The Two-Minus-One Pregnancy: Other Choices
August 17, 2011
As Jenny lay on the obstetrician’s examination table, she was grateful that the ultrasound tech had turned off the overhead screen. She didn’t want to see the two shadows floating inside her. Since making her decision, she had tried hard not to think about them, though she could often think of little else. She was 45 and pregnant after six years of fertility bills, ovulation injections, donor eggs and disappointment — and yet here she was, 14 weeks into her pregnancy, choosing to extinguish one of two healthy fetuses, almost as if having half an abortion. As the doctor inserted the needle into Jenny’s abdomen, aiming at one of the fetuses, Jenny tried not to flinch, caught between intense relief and intense guilt.
“Things would have been different if we were 15 years younger or if we hadn’t had children already or if we were more financially secure,” she said later. “If I had conceived these twins naturally, I wouldn’t have reduced this pregnancy, because you feel like if there’s a natural order, then you don’t want to disturb it. But we created this child in such an artificial manner — in a test tube, choosing an egg donor, having the embryo placed in me — and somehow, making a decision about how many to carry seemed to be just another choice. The pregnancy was all so consumerish to begin with, and this became yet another thing we could control.”
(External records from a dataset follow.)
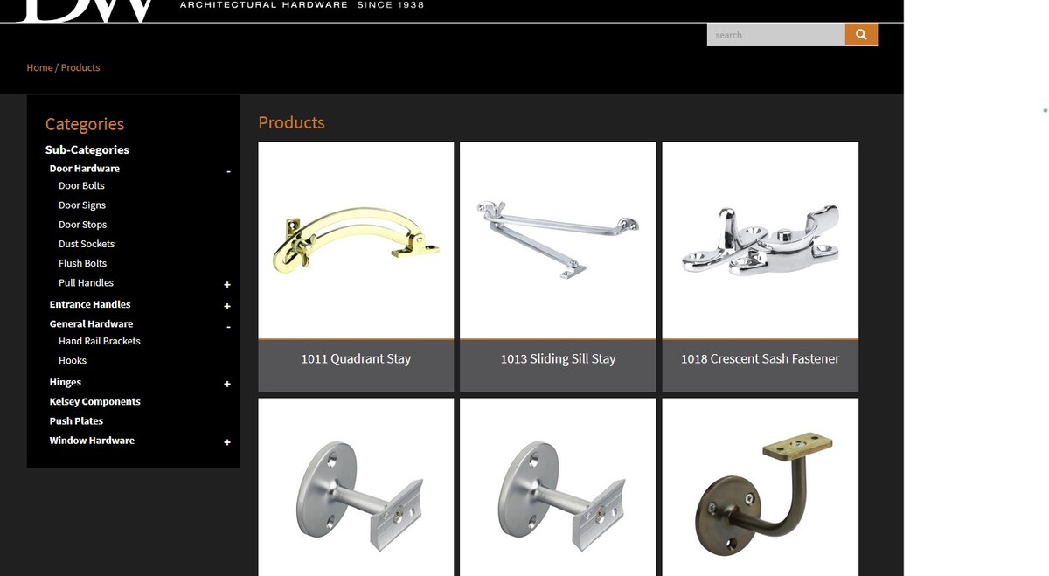Open the Flush Bolts subcategory
The width and height of the screenshot is (1049, 576).
[x=82, y=263]

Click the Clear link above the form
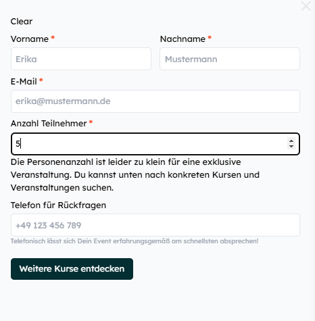click(22, 22)
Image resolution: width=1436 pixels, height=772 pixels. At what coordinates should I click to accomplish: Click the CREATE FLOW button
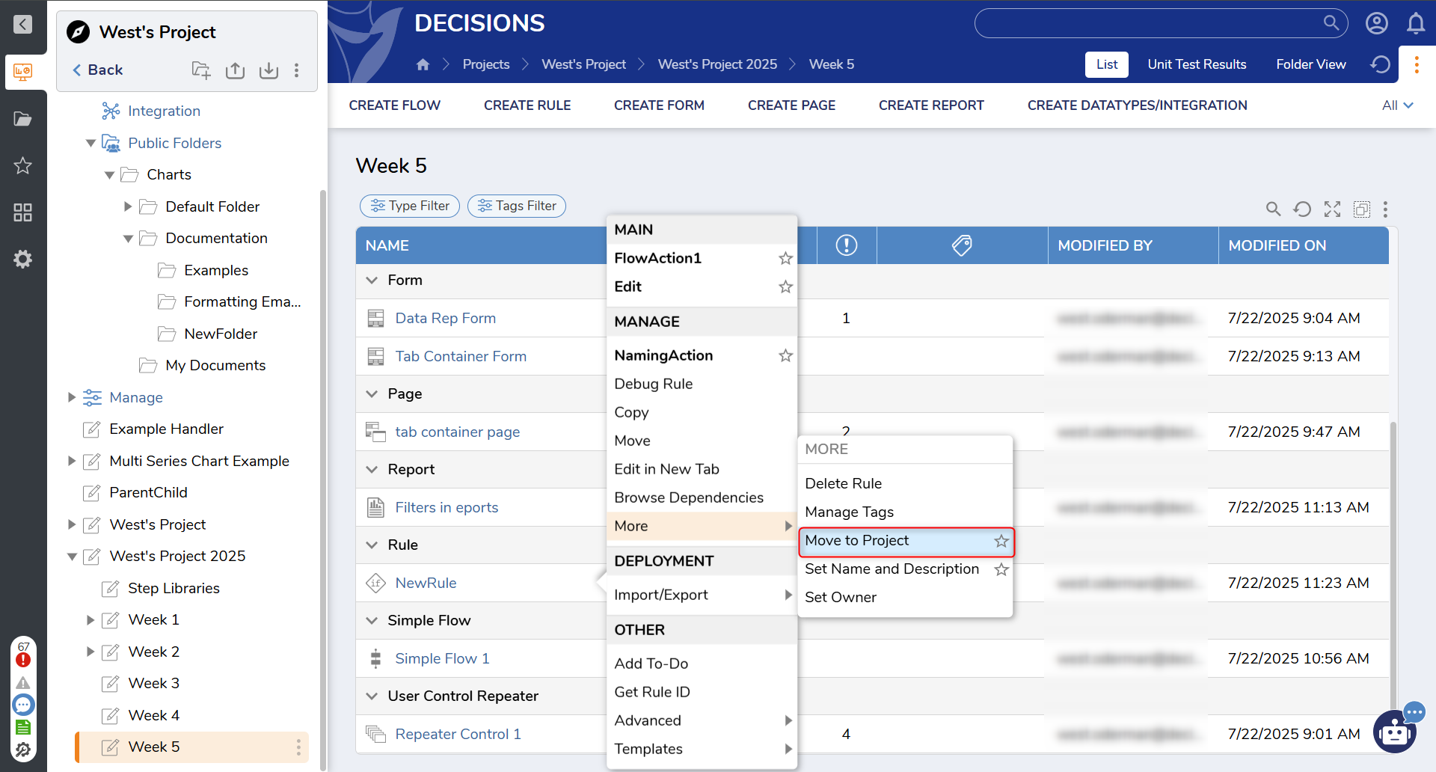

For all its successes, reproductive medicine has produced a paradox: in creating life where none seemed possible, doctors often generate more fetuses than they intend. In the mid-1980s, they devised an escape hatch to deal with these megapregnancies, terminating all but two or three fetuses to lower the risks to women and the babies they took home. But what began as an intervention for extreme medical circumstances has quietly become an option for women carrying twins. With that, pregnancy reduction shifted from a medical decision to an ethical dilemma. As science allows us to intervene more than ever at the beginning and the end of life, it outruns our ability to reach a new moral equilibrium. We still have to work out just how far we’re willing to go to construct the lives we want.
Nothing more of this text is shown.